Suppose \(f\) is a multivariate quartic with bounds on the third and fourth derivatives. Thus
\begin{multline} g(x,y)=f(y)+(x-y)'\mathcal{D}f(y)+\frac12(x-y)'\mathcal{D}^2f(y)(x-y)+\\+\frac16K_3\|x-y\|^3+\frac{1}{24}K_4\|x-y\|^4 \end{multline} We minimize \(g\) over \(x\), as usual. Thus we must solve \[ \left[\mathcal{D}^2f(y)+\frac12K_3\|x-y\|I+\frac16K_4\|x-y\|^2I\right](x-y)=-\mathcal{D}f(y). \] Expand this to the two equations \begin{align*} \left[\mathcal{D}^2f(y)+\frac12K_3\delta I+\frac16K_4\delta^2I\right](x-y)&=-\mathcal{D}f(y),\\ \|x-y\|&=\delta. \end{align*}12.5 Examples
12.5.1 Revisiting the Reciprocal
Here we come back to the function \(f:x\rightarrow ax-\log x.\)

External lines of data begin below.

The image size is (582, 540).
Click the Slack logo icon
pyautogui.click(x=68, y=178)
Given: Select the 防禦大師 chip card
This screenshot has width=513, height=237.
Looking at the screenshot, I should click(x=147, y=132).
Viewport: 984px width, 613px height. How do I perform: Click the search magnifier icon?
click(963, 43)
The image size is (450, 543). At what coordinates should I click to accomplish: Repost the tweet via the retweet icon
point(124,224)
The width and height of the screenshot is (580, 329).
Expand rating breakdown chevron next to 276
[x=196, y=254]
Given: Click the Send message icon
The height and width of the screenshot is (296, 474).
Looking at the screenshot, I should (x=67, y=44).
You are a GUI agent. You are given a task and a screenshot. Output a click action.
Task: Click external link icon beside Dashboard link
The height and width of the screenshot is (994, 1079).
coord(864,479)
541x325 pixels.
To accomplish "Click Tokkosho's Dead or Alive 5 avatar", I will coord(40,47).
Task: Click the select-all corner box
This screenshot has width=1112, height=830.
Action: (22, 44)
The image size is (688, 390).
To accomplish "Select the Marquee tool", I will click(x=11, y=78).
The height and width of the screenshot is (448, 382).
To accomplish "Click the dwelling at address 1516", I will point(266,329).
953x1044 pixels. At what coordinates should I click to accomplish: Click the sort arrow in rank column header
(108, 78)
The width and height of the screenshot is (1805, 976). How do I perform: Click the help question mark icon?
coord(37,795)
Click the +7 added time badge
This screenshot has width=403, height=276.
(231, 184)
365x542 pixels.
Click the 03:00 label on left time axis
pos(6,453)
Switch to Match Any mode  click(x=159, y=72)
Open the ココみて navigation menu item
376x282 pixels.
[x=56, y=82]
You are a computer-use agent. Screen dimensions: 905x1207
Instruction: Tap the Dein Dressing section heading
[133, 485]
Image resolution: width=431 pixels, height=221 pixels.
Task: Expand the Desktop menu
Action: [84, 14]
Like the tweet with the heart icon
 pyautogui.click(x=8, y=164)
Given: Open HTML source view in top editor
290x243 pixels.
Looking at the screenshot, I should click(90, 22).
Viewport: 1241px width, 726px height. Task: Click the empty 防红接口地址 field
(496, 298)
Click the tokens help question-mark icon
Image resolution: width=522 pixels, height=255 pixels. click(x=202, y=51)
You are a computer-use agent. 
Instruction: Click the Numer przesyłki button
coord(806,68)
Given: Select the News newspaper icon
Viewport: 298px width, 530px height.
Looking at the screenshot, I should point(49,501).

We start with a new majorization of the logarithm. In other contexts the logarithm, which is concave, has been majorized by a linear function. Since our \(f\) uses the negative logarithm, which is convex, that will not work in our case. By Taylor \[ \log(x) = \log (y) + \frac{1}{y}(x-y)-\frac12\frac{1}{z^2}(x-y)^2, \] where \(z\) is between \(x\) and \(y\). Thus if we define \[ h(x,y)\mathop{=}\limits^{\Delta}\log (y) + \frac{1}{y}(x-y)-\frac12\begin{cases} \frac{(x-y)^2}{x^2}&\text{if }x\leq y,\\ \frac{(x-y)^2}{y^2}&\text{otherwise}. \end{cases} \] then, for all \(x>0\) and \(y>0\), \[ \log(x)\geq h(x,y), \] and thus, with \(g(x,y)=ax-h(x,y)\), we have \(f(x)\leq g(x,y).\) with equality if and only if \(x=y\).
Now \(g\), as a function of \(x\), is differentiable on the positive reals for all \(y\). In fact \[ \mathcal{D}_1g(x,y)= a-\frac{1}{y}+\begin{cases} \frac{y}{x^3}(x-y)&\text{if }x\leq y,\\ \frac{1}{y^2}(x-y)&\text{otherwise}. \end{cases} \] Let us find the solutions of \(\mathcal{D}_1g(x,y)=0\). First check if \[ a-\frac{1}{y}+\frac{1}{y^2}(x-y)=0 \] has a root \(x\geq y\). The unique root is \(x=2y-ay^2\). Thus if \(2y-ay^2\geq y\), i.e. if \(y\leq\frac{1}{a}\), this gives a solution to \(\mathcal{D}_1g(x,y)=0\). Note that the update in this case is the same update as Newton’s update for the reciprocal.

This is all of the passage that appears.